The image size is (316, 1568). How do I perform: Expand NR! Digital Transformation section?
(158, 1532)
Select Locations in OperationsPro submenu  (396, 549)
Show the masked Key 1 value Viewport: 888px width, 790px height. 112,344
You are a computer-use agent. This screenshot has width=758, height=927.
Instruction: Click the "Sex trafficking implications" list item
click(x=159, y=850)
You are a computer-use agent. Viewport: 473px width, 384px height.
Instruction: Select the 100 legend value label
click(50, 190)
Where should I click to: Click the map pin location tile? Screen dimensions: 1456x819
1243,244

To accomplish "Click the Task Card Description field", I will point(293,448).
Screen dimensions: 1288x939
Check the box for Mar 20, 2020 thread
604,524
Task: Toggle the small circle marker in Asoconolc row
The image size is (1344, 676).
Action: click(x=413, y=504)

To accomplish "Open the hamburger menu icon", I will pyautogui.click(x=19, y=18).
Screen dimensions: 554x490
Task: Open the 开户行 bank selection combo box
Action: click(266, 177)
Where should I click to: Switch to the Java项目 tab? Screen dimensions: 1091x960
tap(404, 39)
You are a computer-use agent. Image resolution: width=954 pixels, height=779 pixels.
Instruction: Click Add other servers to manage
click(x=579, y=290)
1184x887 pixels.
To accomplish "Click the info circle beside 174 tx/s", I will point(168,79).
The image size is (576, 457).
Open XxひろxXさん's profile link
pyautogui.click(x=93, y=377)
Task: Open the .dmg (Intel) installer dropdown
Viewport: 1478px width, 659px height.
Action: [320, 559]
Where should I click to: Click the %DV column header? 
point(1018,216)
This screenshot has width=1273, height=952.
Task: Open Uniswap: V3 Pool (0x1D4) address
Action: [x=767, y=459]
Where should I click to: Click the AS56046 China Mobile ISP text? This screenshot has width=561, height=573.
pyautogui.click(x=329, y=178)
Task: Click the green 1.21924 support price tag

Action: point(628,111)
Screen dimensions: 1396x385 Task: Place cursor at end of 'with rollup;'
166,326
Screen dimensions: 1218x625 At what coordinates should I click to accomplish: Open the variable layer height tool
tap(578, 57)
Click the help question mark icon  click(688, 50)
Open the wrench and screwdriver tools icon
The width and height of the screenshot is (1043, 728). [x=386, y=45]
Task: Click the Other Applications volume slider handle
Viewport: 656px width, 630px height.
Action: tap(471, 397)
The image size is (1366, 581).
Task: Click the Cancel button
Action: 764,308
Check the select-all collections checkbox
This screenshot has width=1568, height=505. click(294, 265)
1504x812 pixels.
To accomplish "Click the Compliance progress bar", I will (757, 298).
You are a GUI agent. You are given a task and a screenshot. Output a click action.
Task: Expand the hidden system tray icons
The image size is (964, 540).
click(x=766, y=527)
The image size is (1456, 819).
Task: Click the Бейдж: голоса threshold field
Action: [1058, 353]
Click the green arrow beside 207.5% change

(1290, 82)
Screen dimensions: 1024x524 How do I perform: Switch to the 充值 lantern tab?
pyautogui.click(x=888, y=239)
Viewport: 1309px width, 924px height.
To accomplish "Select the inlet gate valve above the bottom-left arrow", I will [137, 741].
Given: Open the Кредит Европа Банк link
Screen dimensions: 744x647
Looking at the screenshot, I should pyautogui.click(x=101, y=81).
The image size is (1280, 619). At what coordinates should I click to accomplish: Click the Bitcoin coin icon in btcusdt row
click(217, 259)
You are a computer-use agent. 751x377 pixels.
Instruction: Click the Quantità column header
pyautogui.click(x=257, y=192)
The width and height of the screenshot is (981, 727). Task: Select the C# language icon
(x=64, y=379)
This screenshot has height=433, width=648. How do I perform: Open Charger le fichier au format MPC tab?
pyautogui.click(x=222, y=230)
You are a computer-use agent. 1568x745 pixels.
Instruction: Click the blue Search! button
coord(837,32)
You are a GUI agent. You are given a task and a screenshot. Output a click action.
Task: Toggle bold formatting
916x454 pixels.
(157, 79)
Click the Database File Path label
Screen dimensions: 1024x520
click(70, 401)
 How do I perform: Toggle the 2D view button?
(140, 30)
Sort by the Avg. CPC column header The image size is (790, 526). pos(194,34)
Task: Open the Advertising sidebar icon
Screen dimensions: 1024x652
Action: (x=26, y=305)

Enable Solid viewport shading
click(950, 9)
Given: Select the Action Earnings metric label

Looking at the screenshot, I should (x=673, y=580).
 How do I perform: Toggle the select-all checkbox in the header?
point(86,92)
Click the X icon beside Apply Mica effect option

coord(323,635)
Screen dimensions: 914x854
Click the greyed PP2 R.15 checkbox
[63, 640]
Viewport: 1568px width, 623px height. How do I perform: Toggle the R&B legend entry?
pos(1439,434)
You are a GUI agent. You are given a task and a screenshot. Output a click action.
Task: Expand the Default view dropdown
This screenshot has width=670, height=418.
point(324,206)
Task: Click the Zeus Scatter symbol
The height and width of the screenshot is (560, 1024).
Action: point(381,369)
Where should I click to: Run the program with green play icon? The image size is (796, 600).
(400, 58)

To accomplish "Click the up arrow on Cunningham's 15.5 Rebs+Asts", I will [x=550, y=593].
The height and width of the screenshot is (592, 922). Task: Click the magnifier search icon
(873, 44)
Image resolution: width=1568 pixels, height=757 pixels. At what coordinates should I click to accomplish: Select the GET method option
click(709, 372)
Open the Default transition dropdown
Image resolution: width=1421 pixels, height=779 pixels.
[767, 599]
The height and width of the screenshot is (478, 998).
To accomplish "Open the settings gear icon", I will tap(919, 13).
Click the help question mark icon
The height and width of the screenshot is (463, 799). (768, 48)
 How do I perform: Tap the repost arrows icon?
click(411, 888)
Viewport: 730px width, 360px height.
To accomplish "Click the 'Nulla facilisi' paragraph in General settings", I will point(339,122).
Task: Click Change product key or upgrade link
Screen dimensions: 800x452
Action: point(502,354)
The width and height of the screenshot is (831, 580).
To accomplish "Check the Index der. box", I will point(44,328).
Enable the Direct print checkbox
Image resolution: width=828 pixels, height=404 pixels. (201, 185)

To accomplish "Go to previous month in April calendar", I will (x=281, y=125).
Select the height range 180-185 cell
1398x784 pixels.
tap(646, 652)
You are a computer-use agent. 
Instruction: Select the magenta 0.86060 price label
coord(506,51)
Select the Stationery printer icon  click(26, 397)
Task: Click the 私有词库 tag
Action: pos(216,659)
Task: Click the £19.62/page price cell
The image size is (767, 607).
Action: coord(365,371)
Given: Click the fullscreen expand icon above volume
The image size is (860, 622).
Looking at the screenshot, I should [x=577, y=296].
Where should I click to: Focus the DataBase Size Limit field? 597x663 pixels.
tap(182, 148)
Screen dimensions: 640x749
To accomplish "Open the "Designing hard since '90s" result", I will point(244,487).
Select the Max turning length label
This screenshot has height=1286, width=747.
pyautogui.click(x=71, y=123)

# [ACTIVITY]
Could you output each line above exactly as it was given?

# [THE COMPLETED TASK]
The image size is (316, 1568). How do I perform: Expand NR! Digital Transformation section?
(158, 1532)
Select Locations in OperationsPro submenu  (396, 549)
Show the masked Key 1 value Viewport: 888px width, 790px height. 112,344
You are a computer-use agent. This screenshot has width=758, height=927.
Instruction: Click the "Sex trafficking implications" list item
click(x=159, y=850)
You are a computer-use agent. Viewport: 473px width, 384px height.
Instruction: Select the 100 legend value label
click(50, 190)
Where should I click to: Click the map pin location tile? Screen dimensions: 1456x819
1243,244

To accomplish "Click the Task Card Description field", I will point(293,448).
Screen dimensions: 1288x939
Check the box for Mar 20, 2020 thread
604,524
Task: Toggle the small circle marker in Asoconolc row
The image size is (1344, 676).
Action: click(x=413, y=504)

To accomplish "Open the hamburger menu icon", I will pyautogui.click(x=19, y=18).
Screen dimensions: 554x490
Task: Open the 开户行 bank selection combo box
Action: click(266, 177)
Where should I click to: Switch to the Java项目 tab? Screen dimensions: 1091x960
tap(404, 39)
You are a computer-use agent. Image resolution: width=954 pixels, height=779 pixels.
Instruction: Click Add other servers to manage
click(x=579, y=290)
1184x887 pixels.
To accomplish "Click the info circle beside 174 tx/s", I will point(168,79).
The image size is (576, 457).
Open XxひろxXさん's profile link
pyautogui.click(x=93, y=377)
Task: Open the .dmg (Intel) installer dropdown
Viewport: 1478px width, 659px height.
Action: [320, 559]
Where should I click to: Click the %DV column header? 
point(1018,216)
This screenshot has width=1273, height=952.
Task: Open Uniswap: V3 Pool (0x1D4) address
Action: [x=767, y=459]
Where should I click to: Click the AS56046 China Mobile ISP text? This screenshot has width=561, height=573.
pyautogui.click(x=329, y=178)
Task: Click the green 1.21924 support price tag

Action: point(628,111)
Screen dimensions: 1396x385 Task: Place cursor at end of 'with rollup;'
166,326
Screen dimensions: 1218x625 At what coordinates should I click to accomplish: Open the variable layer height tool
tap(578, 57)
Click the help question mark icon  click(688, 50)
Open the wrench and screwdriver tools icon
The width and height of the screenshot is (1043, 728). [x=386, y=45]
Task: Click the Other Applications volume slider handle
Viewport: 656px width, 630px height.
Action: tap(471, 397)
The image size is (1366, 581).
Task: Click the Cancel button
Action: 764,308
Check the select-all collections checkbox
This screenshot has width=1568, height=505. click(294, 265)
1504x812 pixels.
To accomplish "Click the Compliance progress bar", I will (757, 298).
You are a GUI agent. You are given a task and a screenshot. Output a click action.
Task: Expand the hidden system tray icons
The image size is (964, 540).
click(x=766, y=527)
The image size is (1456, 819).
Task: Click the Бейдж: голоса threshold field
Action: [1058, 353]
Click the green arrow beside 207.5% change

(1290, 82)
Screen dimensions: 1024x524 How do I perform: Switch to the 充值 lantern tab?
pyautogui.click(x=888, y=239)
Viewport: 1309px width, 924px height.
To accomplish "Select the inlet gate valve above the bottom-left arrow", I will [137, 741].
Given: Open the Кредит Европа Банк link
Screen dimensions: 744x647
Looking at the screenshot, I should pyautogui.click(x=101, y=81).
The image size is (1280, 619). At what coordinates should I click to accomplish: Click the Bitcoin coin icon in btcusdt row
click(217, 259)
You are a computer-use agent. 751x377 pixels.
Instruction: Click the Quantità column header
pyautogui.click(x=257, y=192)
The width and height of the screenshot is (981, 727). Task: Select the C# language icon
(x=64, y=379)
This screenshot has height=433, width=648. How do I perform: Open Charger le fichier au format MPC tab?
pyautogui.click(x=222, y=230)
You are a computer-use agent. 1568x745 pixels.
Instruction: Click the blue Search! button
coord(837,32)
You are a GUI agent. You are given a task and a screenshot. Output a click action.
Task: Toggle bold formatting
916x454 pixels.
(157, 79)
Click the Database File Path label
Screen dimensions: 1024x520
click(70, 401)
 How do I perform: Toggle the 2D view button?
(140, 30)
Sort by the Avg. CPC column header The image size is (790, 526). pos(194,34)
Task: Open the Advertising sidebar icon
Screen dimensions: 1024x652
Action: (x=26, y=305)

Enable Solid viewport shading
click(950, 9)
Given: Select the Action Earnings metric label

Looking at the screenshot, I should (x=673, y=580).
 How do I perform: Toggle the select-all checkbox in the header?
point(86,92)
Click the X icon beside Apply Mica effect option

coord(323,635)
Screen dimensions: 914x854
Click the greyed PP2 R.15 checkbox
[63, 640]
Viewport: 1568px width, 623px height. How do I perform: Toggle the R&B legend entry?
pos(1439,434)
You are a GUI agent. You are given a task and a screenshot. Output a click action.
Task: Expand the Default view dropdown
This screenshot has width=670, height=418.
point(324,206)
Task: Click the Zeus Scatter symbol
The height and width of the screenshot is (560, 1024).
Action: point(381,369)
Where should I click to: Run the program with green play icon? The image size is (796, 600).
(400, 58)

To accomplish "Click the up arrow on Cunningham's 15.5 Rebs+Asts", I will [x=550, y=593].
The height and width of the screenshot is (592, 922). Task: Click the magnifier search icon
(873, 44)
Image resolution: width=1568 pixels, height=757 pixels. At what coordinates should I click to accomplish: Select the GET method option
click(709, 372)
Open the Default transition dropdown
Image resolution: width=1421 pixels, height=779 pixels.
[767, 599]
The height and width of the screenshot is (478, 998).
To accomplish "Open the settings gear icon", I will tap(919, 13).
Click the help question mark icon
The height and width of the screenshot is (463, 799). (768, 48)
 How do I perform: Tap the repost arrows icon?
click(411, 888)
Viewport: 730px width, 360px height.
To accomplish "Click the 'Nulla facilisi' paragraph in General settings", I will point(339,122).
Task: Click Change product key or upgrade link
Screen dimensions: 800x452
Action: point(502,354)
The width and height of the screenshot is (831, 580).
To accomplish "Check the Index der. box", I will point(44,328).
Enable the Direct print checkbox
Image resolution: width=828 pixels, height=404 pixels. (201, 185)

To accomplish "Go to previous month in April calendar", I will (x=281, y=125).
Select the height range 180-185 cell
1398x784 pixels.
tap(646, 652)
You are a computer-use agent. 
Instruction: Select the magenta 0.86060 price label
coord(506,51)
Select the Stationery printer icon  click(26, 397)
Task: Click the 私有词库 tag
Action: pos(216,659)
Task: Click the £19.62/page price cell
The image size is (767, 607).
Action: coord(365,371)
Given: Click the fullscreen expand icon above volume
The image size is (860, 622).
Looking at the screenshot, I should [x=577, y=296].
Where should I click to: Focus the DataBase Size Limit field? 597x663 pixels.
tap(182, 148)
Screen dimensions: 640x749
To accomplish "Open the "Designing hard since '90s" result", I will point(244,487).
Select the Max turning length label
This screenshot has height=1286, width=747.
pyautogui.click(x=71, y=123)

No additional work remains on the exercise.